Two Thai activists held on royal defamation charges were freed on bail Thursday, lawyers said, after the women had gone on hunger strike for more than 60 days.
Natthanit Duangmusit, 20, and Netiporn Sanesangkhom, 26, members of a pro-democracy group that advocates reform of the Thai monarchy, were both extremely weak, human rights lawyer Krisadang Nutcharus told AFP.
The pair had been in custody for more than three months, awaiting trial under the kingdom’s notoriously strict lese majeste laws which ban virtually all criticism of the king and his immediate family.
“Their condition is not well. If the courts were to grant bail requests a day late, they could die,” said Krisadang.

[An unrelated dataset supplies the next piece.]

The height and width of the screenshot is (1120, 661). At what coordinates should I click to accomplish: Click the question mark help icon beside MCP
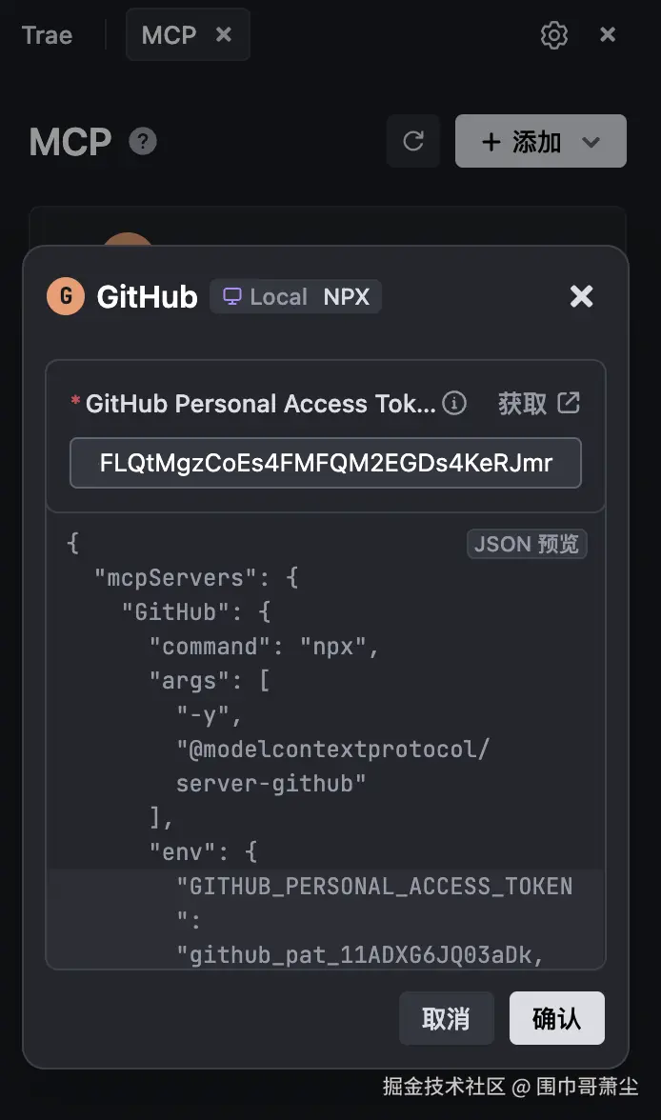(143, 142)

Footage showed them being taken from prison in an ambulance.
“They have not been given guilty verdicts. The courts probably have caved in to social pressure from detaining them in a long pre-trial detention,” the lawyer said.
Thailand’s lese majeste laws have long drawn criticism from human rights activists, who say they are overly broad and misused to suppress debate.
Use of the legislation slowed for several years, but picked up again when youth-led street protests sprung up in 2020, calling for democratic change and reforms to the monarchy.
More than 200 lese majeste cases have been brought since November 2020, according to the Thai Lawyers for Human Rights (TLHR) group.